Stumbling in the dark, then greedy compression.

Day 17 was a challenge of two very different parts. Part 1 was a simple parsing of some Intcode output. Part 2 was about finding a lossless compression, including finding your own dictionary.

## Part 1

This was relatively straightforward: run an Intcode machine, use its output as an Ascii-coded text file to build a Scaffold data structure, then look for some interesting points.

I created a ScaffoldBuilder to hold the state of the scaffold, the robot on it, and where I was in the scaffold creation process.

type Scaffold = S.Set Position
type Position = (Integer, Integer) -- r, c
data Direction = North | East | South | West deriving (Show, Eq, Ord, Enum, Bounded)

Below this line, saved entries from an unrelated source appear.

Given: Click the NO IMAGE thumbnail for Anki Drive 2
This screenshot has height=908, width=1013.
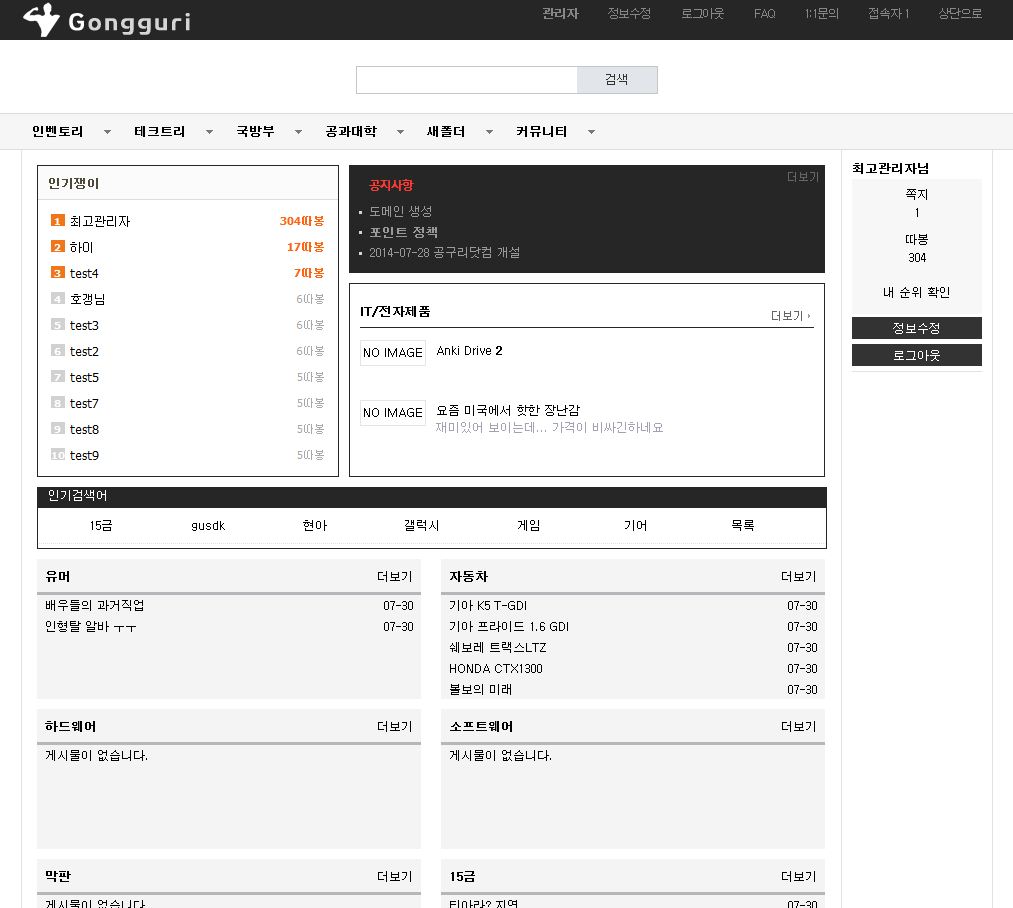Looking at the screenshot, I should point(392,353).
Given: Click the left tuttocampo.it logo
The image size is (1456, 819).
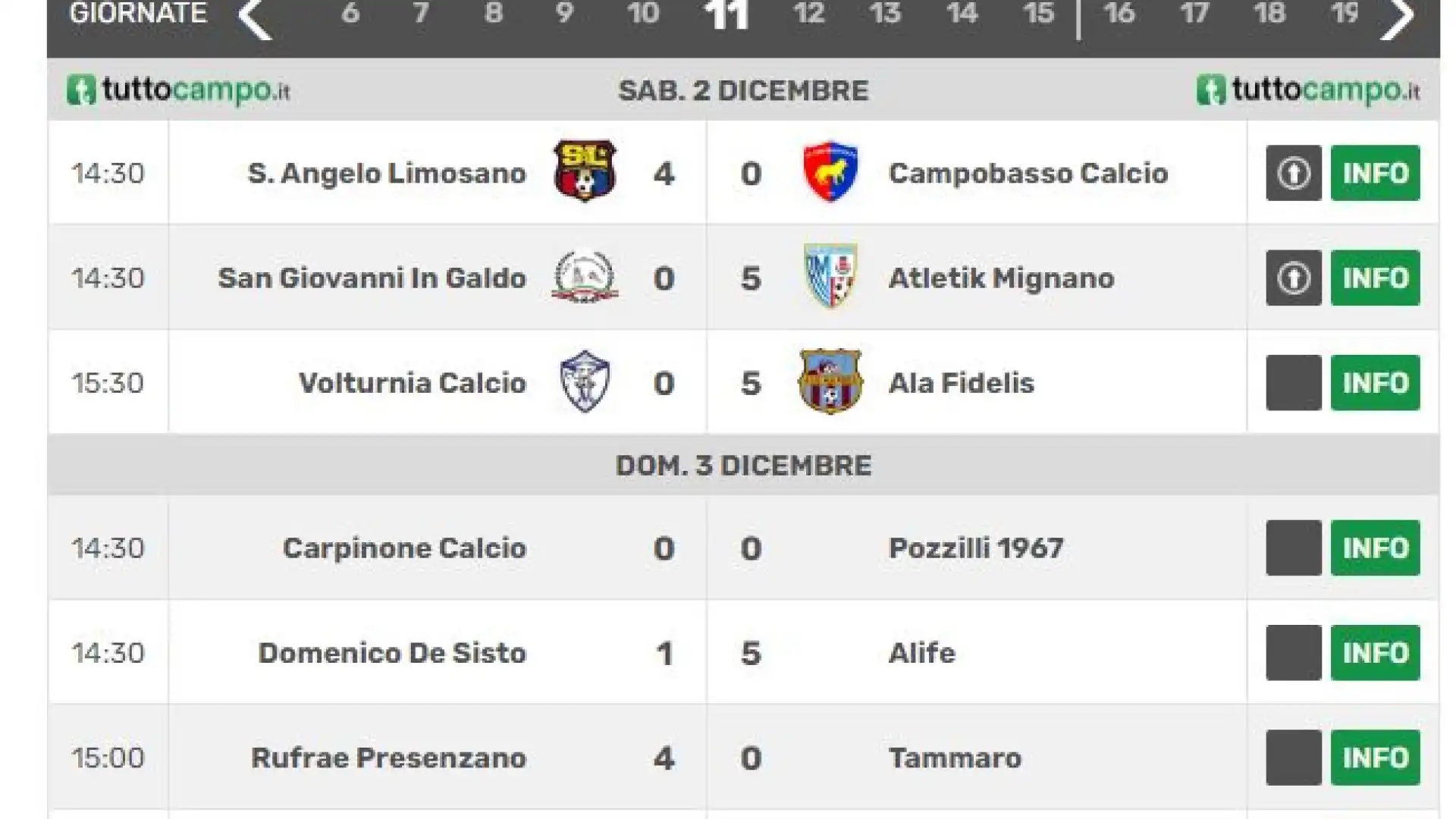Looking at the screenshot, I should click(x=179, y=90).
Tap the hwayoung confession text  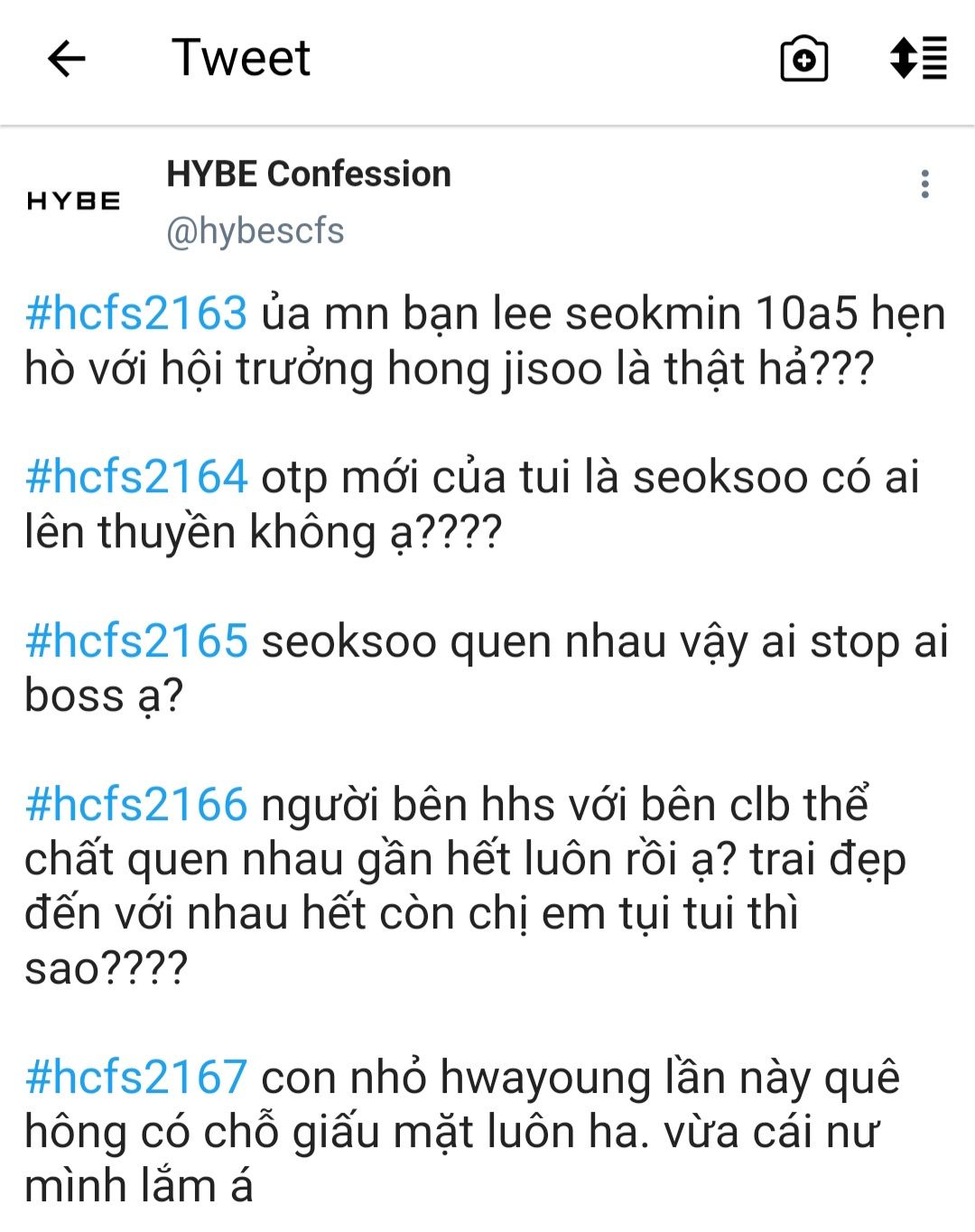coord(462,1132)
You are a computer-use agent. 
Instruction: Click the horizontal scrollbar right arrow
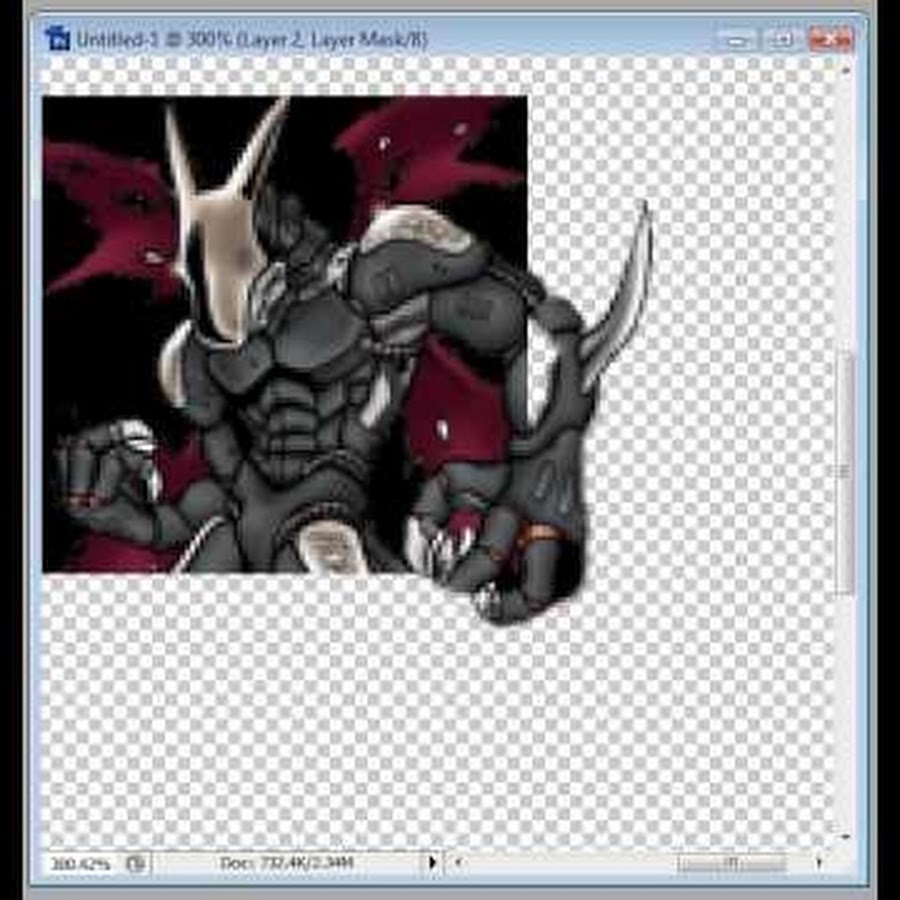point(819,862)
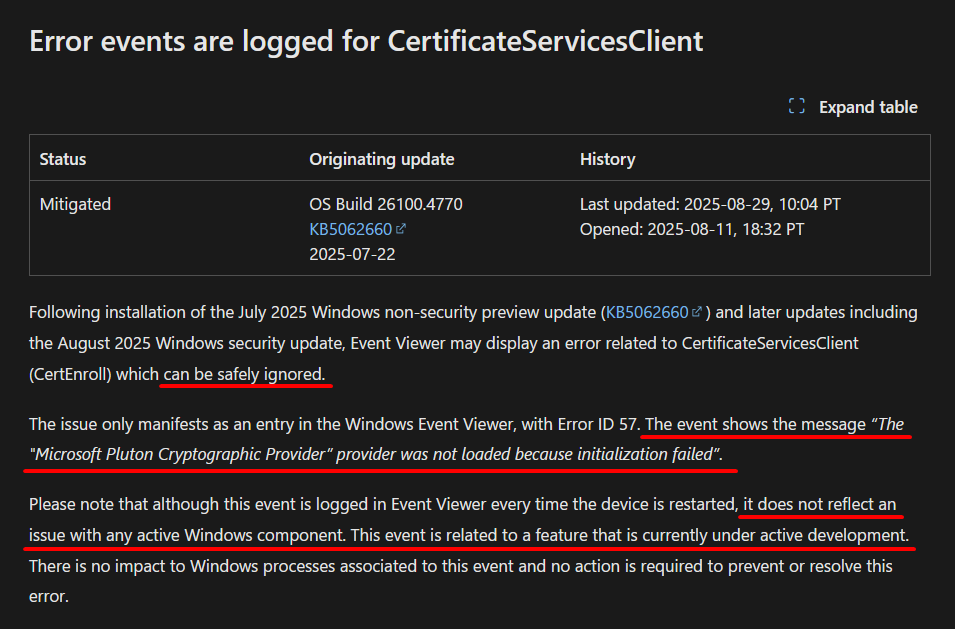Click the OS Build 26100.4770 text

[x=386, y=204]
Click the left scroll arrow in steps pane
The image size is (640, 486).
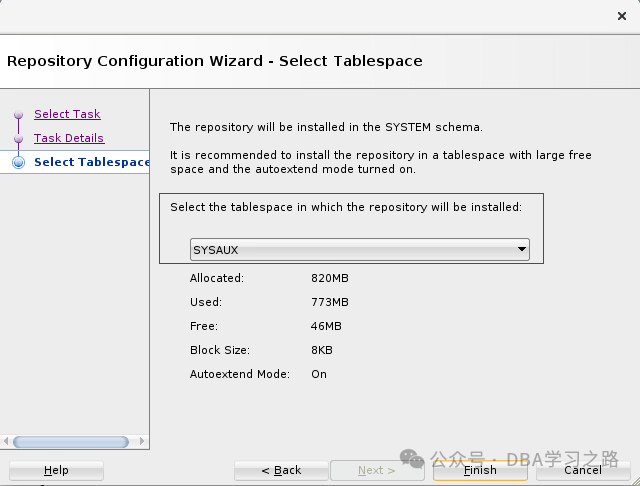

data ScaffoldBuilder = ScaffoldBuilder
{ _scaffold :: Scaffold
, _r :: Integer
, _c :: Integer
, _droidPos :: Position
, _droidDirection :: Direction
} deriving (Show, Eq)


Building the scaffold was a foldl' on the machine's output. addGridChar keeps track of the current row and column to use for adding the next piece of scaffold.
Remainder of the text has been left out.